As Music Downloads Decline, Expect More Anti-Spotify Anxiety

We're officially buying and downloading less digital music, year by year.

It's official: We're buying less digital music. Just like vinyl, cassettes, and CDs before it, the digital download may have reached it peak, with total sales dropping 4% from last year. The culprit? It's complicated, but expect the already-raging debate over Spotify, streaming, and the future of music distribution to heat up.

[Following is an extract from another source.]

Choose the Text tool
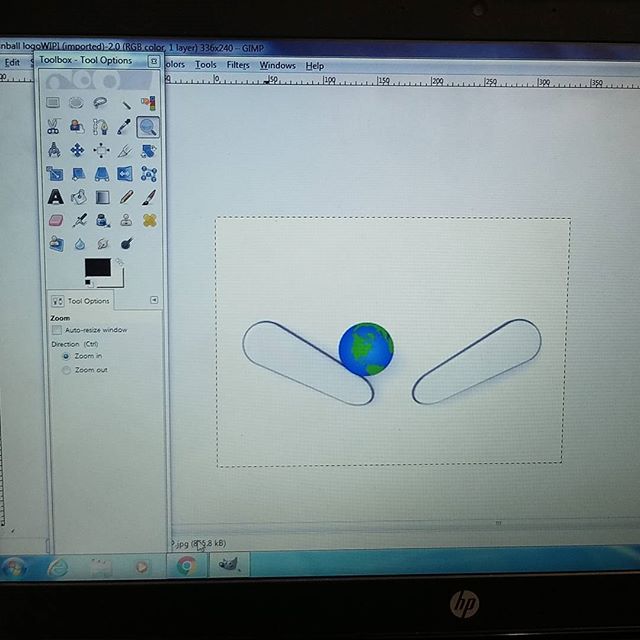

Here's a breakdown. In the first half of this year, U.S. music fans paid for 25-30 million digital tracks per week, according to Billboard. In October and November, that number dipped below 20 million. Billboard blames "a web of interrelated stories that show new technologies affecting consumer behavior" for the decline, with the most obvious culprit being that little green and black icon on your home screen.

Spotify, the frontrunner in the growing all-you-can-stream music subscription space, is already the source of ongoing controversy within the music industry. With the news that paid downloads are starting to erode, the anti-streaming rhetoric will likely heat up even further. That's because of longstanding anxieties over the economic viability of the streaming model and whether or not artists can get a fair payout from the arrangement.

The Back-And-Forth Over Streaming Royalties

The anti-streaming argument isn't new, but it was voiced most prominently (and thus loudly) this summer when Radiohead's Thom Yorke and his producer Nigel Godrich pulled their side project Atoms For Peace from Spotify's library, citing unfair payment to new artists. As we argued at the time, Yorke and Godrich had a point: The financial mechanics of the streaming model might work for major label executives, but that doesn't mean the money always trickles down to artists in sufficient sums.

More to their original point, streaming simply does not pay out as much to new artists (as opposed to established bands streaming their back catalogs) as do the price tags affixed to physical records and digital downloads. In short, selling one's music pays more than renting it out. And now, barely a year after they outpaced physical album sales for the first time, digital music sales are starting to wane, at least according to the latest numbers.

Feeling the heat from this type of negative publicity, Spotify fired back a few weeks ago when it launched a dedicated site explaining its royalty payouts regime, as well as several new features geared toward placating nervous artists. In the near future, artists will have direct access to analytics about their streams and the ability to sell concert tickets and merchandise from their Spotify profile.

Among the trove of statistics and charts put out by Spotify in early December was a comparison of how much money the company pays out to rights holders alongside other digital sources like video sites (read: YouTube) and Internet radio services (read: Pandora). This is, of course, not an apples-to-apples comparison, but the numbers certainly shine a flattering light upon Spotify and its subscription-based competition.

Missing entirely from this breakdown, unsurprisingly, is a revenue comparison between streaming and paid downloads. For Spotify, that angle is far less flattering.

[Image: Flickr user Jimmy Baikovicius]

Add New Comment


  • willbuckley

    It is unfortunate that Spotify has chosen a business model that has the potential to seriously erode or possibly eliminate the sale of recorded music. There is simply no way that streaming revenue will ever come close to replacing the revenue from paid downloads and the sale of physical product, even with the highly unrealistic paid subscription projections Spotify so freely throws around.

    Those on the other side of this conversation have exhausted their arguments in defense of “unlimited streaming” and the musicians themselves are finally understanding and speaking out about the need to sell music for their survival.

    While there are exceptions; a small number of musicians who have found a way to succeed without a significant revenue stream from music sales, they are the exception, not a healthy evolution. As always, I am puzzled by the strident defense of an industry and not the individuals who actually create the art.

    Had I grown up in the Napster age and witnessed the music industry show their dark side, I might very well have a different perspective, but I didn’t. I grew up in the sixties when the artists were the “innovators” and the “revolutionaries” not the technology.

    While there will never be another time for music like the sixties, something is seriously broken here.

  • Henry Biggs

    Perhaps it is the royalty payment model that needs to evolve and in fact, be discarded altogether. An engineer doesn't expect a payment from every car that crosses a bridge he or she built. Maybe bands should be salaried and paid bonuses based on album and ticket sales?

  • David237856

    Actually, an engineer (or at least a bridge operator) very often does expect a payment for every car that crosses the bridge. It's called a toll. Ever heard of that? Without tolls, or the equivalent in public subsidy, bridges would not be built.

  • Beau Hall

    "Billboard blames 'a web of interrelated stories that show new technologies affecting consumer behavior'" --

    Isn't that what they said when cassettes first hit the public?